Había cosas que trataría de que no le pasaran de nuevo, aunque cualquiera pudiera equivocarse.

Apenas unos minutos y nadie tocó su muslo, ni estaba ese olor en el aire, ni el ruido de estar viniendo, imperceptible contra el piso, porque prolijamente le cortaban las uñas.

- As, -dijo en el medio del silencio. No importaba el zumbar del microondas ni algún ruido que llegara de afuera.

- As, -repitió suavemente con la voz trabada del miedo de advertir esa ausencia por primera vez desde esta vida.

No volvió a llamarlo.

Caminó hasta la cocina el trayecto de memoria arrastrando los pies sin levantarlos del suelo, así le habían enseñando a caminar cuándo los lugares eran nuevos y su perro no existía.

Los pies de Cris tropezaron y sintió que el corazón se disparó- seguramente para no volver- y su lengua no se movió. Los ojos se cerraron, era lo mismo tal vez, pero se cerraron llorando antes de saber.

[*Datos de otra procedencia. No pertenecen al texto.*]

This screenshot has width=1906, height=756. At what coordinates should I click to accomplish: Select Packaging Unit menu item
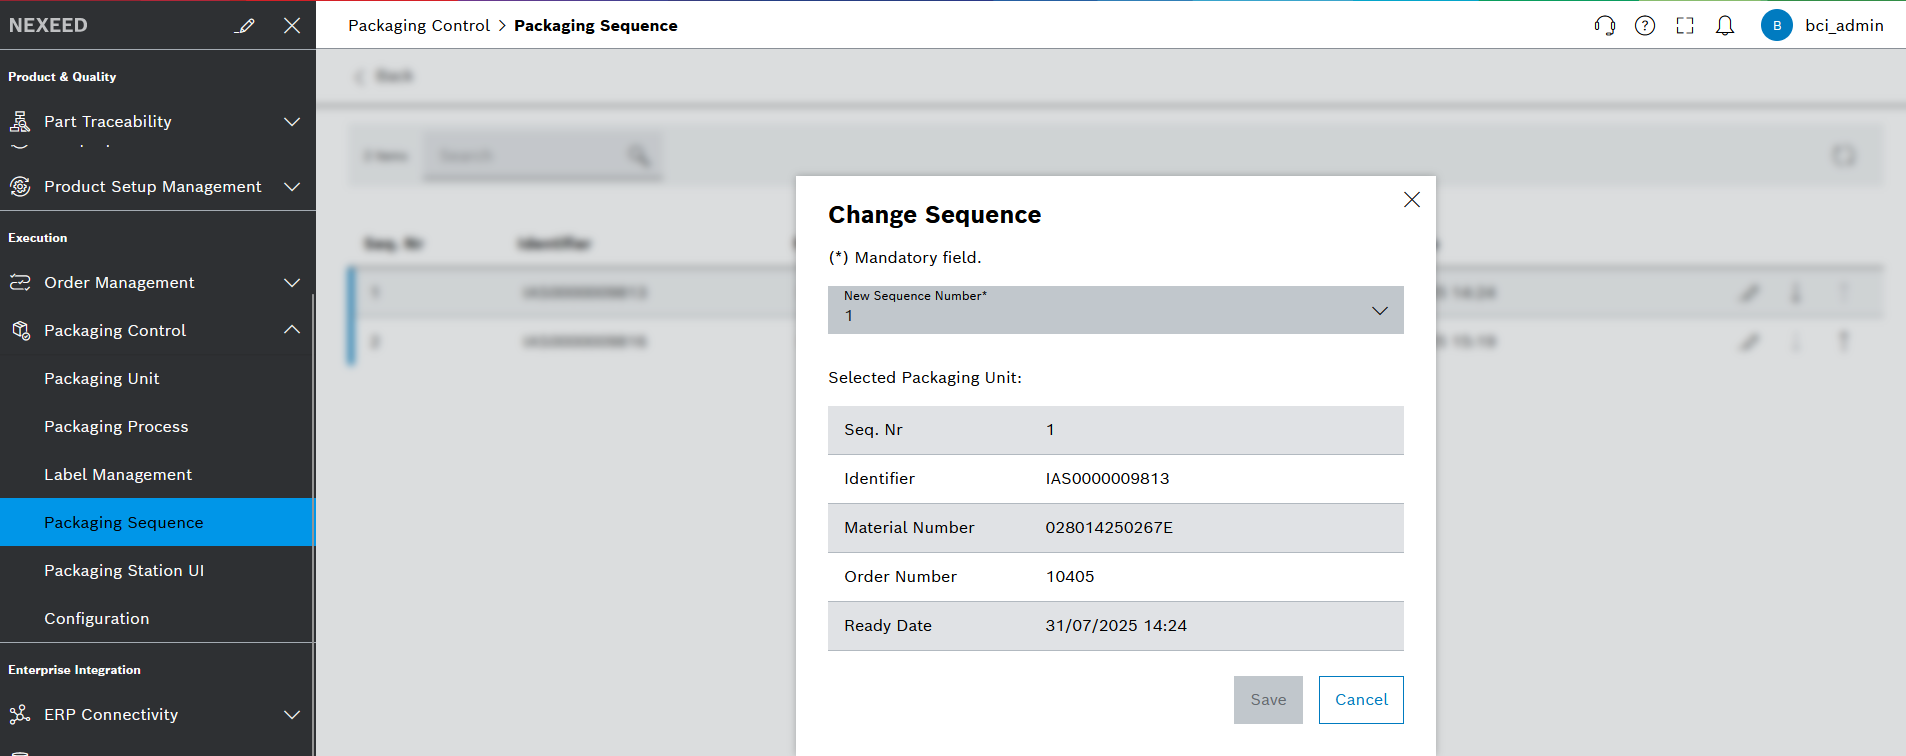tap(102, 379)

Se inclinó hasta arrodillarse ignorando el camisón que entorpecía. Las manos desesperadas recorrieron pelo y contrapelo el cuerpo entero intentando reconocer algún signo vital o alguna excusa,  algún motivo que diera razón a semejante quietud, que algo se moviera para que todavía no fuera la muerte. Ojalá esta vez se equivocara, pero esa es definitoria y tozuda cuándo decide llevarse el aire.  No había heridas, en el perro.

Ahora se sentó en el piso y lloró no sabe cuánto.

No buscó ningún teléfono, ni siquiera los ya tenían el discado directo para socorrerla en sus previsibles urgencias.

Lloró no sabe cuánto mientras le hablaba bajito con la mano cóncava cerca de las orejas contándole el último de sus secretos.

¿Se imaginó sacerdotisa intuyendo un rito? Buscó una pala chiquita, sin punta filosa, esas de hacer canteros,  y se sentó en el jardín. Extendió las piernas y marcó con las pantuflas el perímetro que creía necesario.

Sintió que la noche caía dos veces, aunque haya sido una sola. Cuándo estando de pié el pozo le llegó a las caderas, se aseguró que la tierra no se hubiera desparramando muy lejos. Lloró no sabe cuánto cuándo el perro quedó adentro sin  saber nunca qué salpicó la pala  a mitad de camino.

Amanecían los ruidos y cruzó por la cocina con el paso seguro de saber andar a ciegas mientras la tierra iba cayendo de su cuerpo. Con torpeza quiso detenerse en los empeines pero sólo consiguió aferrarse con fuerza en el pelo.

Se sacó el camisón antes de meterse en la cama a esperar  que alguien llegara a hacerle un té. Ensucié todo-pensó- pero cualquiera puede equivocarse y siguió llorando nomás, tanto.